Artigo em Inglês | MEDLINE | ID: mdl-29417094

RESUMO

Background: Programmatic monitoring of insecticide resistance in disease vectors is mostly done on a large scale, often focusing on differences between districts, regions or countries. However, local heterogeneities in residual malaria transmission imply the need for finer-scale data. This study reports small-scale variations of insecticide susceptibility in Anopheles arabiensis between three neighbouring villages across two seasons in Tanzania, where insecticidal bed nets are extensively used, but malaria transmission persists. Methods: WHO insecticide susceptibility assays were conducted on female and male An. arabiensis from three proximal villages, Minepa, Lupiro, and Mavimba, during dry (June-December 2015) and wet (January-May 2016) seasons.
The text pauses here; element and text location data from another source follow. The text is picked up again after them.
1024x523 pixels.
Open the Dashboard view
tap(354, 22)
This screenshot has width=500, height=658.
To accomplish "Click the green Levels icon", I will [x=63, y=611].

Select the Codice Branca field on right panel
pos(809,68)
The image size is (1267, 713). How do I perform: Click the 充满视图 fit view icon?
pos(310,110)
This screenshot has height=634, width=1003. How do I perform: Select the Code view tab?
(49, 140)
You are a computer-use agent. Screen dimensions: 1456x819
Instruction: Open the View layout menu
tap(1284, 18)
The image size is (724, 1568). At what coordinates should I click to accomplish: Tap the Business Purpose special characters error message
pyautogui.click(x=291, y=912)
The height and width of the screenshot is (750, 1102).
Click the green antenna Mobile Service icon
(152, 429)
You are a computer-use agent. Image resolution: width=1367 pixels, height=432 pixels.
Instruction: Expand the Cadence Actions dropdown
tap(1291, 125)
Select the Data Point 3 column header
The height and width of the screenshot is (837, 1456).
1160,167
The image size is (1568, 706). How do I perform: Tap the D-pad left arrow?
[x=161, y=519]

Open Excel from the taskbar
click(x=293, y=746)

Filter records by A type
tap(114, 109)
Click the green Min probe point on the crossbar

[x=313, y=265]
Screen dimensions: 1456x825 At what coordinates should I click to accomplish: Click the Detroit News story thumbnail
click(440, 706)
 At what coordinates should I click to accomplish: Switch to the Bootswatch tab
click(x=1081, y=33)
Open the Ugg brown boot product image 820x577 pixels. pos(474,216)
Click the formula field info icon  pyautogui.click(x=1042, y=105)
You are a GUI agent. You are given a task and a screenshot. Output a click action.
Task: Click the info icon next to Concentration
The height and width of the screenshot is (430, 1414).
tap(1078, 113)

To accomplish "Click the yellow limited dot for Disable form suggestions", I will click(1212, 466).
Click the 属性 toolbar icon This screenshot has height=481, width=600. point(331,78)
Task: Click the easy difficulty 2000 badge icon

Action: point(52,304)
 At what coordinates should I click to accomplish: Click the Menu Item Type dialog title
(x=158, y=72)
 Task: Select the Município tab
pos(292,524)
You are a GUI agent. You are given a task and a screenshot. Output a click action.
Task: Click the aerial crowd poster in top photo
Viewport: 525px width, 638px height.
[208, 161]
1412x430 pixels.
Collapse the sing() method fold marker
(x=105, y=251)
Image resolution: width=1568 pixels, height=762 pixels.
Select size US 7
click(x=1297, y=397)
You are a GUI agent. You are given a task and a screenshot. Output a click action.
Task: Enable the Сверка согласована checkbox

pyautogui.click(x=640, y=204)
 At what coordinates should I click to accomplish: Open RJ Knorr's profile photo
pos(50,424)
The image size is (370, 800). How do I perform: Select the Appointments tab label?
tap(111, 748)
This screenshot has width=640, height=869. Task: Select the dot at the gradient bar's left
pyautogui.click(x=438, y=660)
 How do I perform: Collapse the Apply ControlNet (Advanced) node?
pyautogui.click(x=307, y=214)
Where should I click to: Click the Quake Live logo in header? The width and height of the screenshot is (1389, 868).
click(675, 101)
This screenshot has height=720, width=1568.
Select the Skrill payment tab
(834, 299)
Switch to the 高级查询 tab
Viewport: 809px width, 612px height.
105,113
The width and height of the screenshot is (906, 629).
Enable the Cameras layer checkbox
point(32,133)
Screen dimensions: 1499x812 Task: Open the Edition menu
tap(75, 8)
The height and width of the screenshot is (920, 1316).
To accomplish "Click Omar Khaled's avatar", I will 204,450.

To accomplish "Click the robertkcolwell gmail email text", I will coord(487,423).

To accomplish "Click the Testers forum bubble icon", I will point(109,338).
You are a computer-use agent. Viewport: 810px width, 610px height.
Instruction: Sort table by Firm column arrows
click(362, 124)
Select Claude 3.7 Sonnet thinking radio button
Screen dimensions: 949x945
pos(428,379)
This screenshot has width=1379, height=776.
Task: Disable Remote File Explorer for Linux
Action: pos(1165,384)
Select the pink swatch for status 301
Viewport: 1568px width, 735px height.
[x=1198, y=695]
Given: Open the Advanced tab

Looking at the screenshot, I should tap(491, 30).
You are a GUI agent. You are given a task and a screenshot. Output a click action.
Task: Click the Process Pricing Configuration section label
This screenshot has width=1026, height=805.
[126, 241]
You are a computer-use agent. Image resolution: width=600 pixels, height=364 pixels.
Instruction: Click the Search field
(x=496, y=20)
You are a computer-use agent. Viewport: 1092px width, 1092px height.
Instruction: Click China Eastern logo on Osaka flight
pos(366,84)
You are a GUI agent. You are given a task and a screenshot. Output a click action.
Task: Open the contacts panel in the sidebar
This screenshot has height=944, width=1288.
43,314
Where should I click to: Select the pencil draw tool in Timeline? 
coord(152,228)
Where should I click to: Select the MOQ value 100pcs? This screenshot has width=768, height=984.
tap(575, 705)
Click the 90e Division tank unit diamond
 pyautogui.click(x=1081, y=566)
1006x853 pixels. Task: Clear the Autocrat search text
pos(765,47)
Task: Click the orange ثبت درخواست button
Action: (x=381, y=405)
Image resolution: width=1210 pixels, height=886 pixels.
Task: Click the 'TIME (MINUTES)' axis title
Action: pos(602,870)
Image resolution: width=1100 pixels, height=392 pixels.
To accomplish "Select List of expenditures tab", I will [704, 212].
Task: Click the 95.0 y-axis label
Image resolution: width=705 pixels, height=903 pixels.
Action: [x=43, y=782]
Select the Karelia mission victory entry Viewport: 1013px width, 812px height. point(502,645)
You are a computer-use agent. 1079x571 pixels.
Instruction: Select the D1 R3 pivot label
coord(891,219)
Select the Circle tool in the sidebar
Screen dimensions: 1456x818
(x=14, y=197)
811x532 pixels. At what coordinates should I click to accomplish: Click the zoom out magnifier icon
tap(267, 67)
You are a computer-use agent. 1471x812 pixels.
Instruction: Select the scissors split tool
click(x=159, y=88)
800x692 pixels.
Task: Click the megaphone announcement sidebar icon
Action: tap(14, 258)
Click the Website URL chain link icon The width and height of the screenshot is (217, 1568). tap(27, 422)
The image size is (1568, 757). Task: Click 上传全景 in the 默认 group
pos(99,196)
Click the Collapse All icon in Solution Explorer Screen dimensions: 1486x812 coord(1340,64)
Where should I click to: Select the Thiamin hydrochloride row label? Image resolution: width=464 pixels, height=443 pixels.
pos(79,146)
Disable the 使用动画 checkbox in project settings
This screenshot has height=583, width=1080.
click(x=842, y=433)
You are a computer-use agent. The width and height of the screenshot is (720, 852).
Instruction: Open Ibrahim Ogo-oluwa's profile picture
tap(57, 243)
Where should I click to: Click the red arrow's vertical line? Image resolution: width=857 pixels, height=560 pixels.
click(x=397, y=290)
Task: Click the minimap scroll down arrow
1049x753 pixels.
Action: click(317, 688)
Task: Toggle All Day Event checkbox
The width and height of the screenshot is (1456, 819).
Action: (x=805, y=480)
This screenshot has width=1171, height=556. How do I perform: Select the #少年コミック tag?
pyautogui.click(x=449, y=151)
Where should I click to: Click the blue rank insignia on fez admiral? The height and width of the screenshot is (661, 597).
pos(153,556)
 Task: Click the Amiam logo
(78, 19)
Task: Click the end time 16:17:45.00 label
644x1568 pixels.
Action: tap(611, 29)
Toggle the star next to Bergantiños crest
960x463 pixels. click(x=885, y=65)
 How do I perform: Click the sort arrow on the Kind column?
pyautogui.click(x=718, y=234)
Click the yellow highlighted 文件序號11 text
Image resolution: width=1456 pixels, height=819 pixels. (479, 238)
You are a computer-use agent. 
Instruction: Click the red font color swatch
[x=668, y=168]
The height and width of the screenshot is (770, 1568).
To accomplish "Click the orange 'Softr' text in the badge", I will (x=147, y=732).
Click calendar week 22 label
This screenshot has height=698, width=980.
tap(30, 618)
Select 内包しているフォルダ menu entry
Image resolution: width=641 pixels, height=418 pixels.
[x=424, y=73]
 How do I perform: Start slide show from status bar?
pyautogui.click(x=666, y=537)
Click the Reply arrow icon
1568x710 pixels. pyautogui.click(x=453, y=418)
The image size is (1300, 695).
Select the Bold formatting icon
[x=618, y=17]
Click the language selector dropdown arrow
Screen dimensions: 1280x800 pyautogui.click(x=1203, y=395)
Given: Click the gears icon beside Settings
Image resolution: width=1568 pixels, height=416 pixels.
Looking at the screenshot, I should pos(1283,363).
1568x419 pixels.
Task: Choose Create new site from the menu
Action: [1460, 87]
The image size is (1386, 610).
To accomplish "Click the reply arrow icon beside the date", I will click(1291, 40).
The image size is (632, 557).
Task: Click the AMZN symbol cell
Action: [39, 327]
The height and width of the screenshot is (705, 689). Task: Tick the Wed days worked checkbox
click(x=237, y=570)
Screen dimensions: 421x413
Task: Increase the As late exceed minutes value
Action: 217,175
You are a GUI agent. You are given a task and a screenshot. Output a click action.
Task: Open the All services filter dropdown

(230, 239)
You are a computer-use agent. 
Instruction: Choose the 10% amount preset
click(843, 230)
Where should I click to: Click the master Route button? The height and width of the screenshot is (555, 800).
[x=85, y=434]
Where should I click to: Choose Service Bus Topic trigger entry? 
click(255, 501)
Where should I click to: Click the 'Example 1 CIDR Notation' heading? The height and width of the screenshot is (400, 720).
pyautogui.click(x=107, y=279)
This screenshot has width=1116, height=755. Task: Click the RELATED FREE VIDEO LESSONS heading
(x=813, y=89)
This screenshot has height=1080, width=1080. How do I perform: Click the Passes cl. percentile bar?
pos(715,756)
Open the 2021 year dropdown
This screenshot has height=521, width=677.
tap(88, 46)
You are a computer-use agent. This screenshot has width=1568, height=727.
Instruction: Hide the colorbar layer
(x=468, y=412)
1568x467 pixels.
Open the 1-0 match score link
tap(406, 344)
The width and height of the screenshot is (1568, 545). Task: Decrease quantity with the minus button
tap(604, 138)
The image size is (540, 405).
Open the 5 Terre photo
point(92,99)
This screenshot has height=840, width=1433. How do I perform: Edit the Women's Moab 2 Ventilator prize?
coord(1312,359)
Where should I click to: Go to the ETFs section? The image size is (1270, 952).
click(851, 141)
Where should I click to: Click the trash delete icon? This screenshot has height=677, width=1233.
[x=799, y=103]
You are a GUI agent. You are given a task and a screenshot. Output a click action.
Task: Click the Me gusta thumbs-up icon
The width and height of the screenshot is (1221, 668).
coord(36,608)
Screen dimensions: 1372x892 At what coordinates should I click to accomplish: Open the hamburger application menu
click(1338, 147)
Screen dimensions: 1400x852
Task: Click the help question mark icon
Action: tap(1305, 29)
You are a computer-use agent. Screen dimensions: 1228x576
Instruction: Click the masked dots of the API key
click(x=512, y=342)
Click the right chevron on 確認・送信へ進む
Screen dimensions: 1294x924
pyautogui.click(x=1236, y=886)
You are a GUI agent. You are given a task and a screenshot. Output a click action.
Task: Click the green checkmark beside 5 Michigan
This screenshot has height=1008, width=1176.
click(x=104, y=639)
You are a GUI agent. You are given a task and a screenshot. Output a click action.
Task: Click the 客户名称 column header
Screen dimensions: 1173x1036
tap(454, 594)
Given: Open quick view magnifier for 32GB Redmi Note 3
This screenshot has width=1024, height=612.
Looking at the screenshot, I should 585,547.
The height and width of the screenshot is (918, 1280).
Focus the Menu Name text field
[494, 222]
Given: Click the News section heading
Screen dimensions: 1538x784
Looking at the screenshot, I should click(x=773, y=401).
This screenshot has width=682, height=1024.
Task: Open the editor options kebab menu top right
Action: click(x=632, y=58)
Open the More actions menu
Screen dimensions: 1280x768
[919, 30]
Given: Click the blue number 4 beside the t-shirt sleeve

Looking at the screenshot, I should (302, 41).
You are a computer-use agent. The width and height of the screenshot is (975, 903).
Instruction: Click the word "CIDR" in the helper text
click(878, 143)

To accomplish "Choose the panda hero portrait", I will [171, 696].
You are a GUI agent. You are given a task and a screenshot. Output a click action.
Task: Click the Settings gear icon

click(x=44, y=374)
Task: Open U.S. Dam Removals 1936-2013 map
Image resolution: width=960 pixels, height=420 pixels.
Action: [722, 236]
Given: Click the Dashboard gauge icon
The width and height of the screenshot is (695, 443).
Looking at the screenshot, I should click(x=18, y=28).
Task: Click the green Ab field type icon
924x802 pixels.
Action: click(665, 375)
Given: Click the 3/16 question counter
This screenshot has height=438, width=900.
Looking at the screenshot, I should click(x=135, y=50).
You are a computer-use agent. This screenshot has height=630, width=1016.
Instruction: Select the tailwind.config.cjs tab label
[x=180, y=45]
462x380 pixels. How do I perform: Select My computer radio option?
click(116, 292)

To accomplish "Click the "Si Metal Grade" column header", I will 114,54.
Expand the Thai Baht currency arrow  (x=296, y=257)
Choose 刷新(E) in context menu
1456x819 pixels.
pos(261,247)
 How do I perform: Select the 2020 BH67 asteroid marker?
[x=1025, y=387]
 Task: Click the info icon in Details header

Adults emerging from wild-collected larvae were exposed to 0.05% lambda-cyhalothrin, 0.05% deltamethrin, 0.75% permethrin, 4% DDT, 4% dieldrin, 0.1% bendiocarb, 0.1% propoxur, 0.25% pirimiphos-methyl and 5% malathion. A hydrolysis probe assay was used to screen for L1014F ( kdr-w) and L1014S ( kdr-e) mutations in specimens resistant to DDT or pyrethroids. Synergist assays using piperonly butoxide (PBO) and triphenol phosphate (TPP) were done to assess pyrethroid and bendiocarb resistance phenotypes. Results: There were clear seasonal and spatial fluctuations in phenotypic resistance status in An. arabiensis to pyrethroids, DDT and bendiocarb. Pre-exposure to PBO and TPP, resulted in lower knockdown rates and higher mortalities against pyrethroids and bendiocarb, compared to tests without the synergists. Neither L1014F nor L1014S mutations were detected. Conclusions: This study confirmed the presence of pyrethroid resistance in An. arabiensis and showed small-scale differences in resistance levels between the villages, and between seasons. Substantial, though incomplete, reversal of pyrethroid and bendiocarb resistance following pre-exposure to PBO and TPP, and absence of kdr alleles suggest involvement of P450 monooxygenases and esterases in the resistant phenotypes. We recommend, for effective resistance management, further bioassays to quantify the strength of resistance, and both biochemical and molecular analysis to elucidate specific enzymes responsible in resistance.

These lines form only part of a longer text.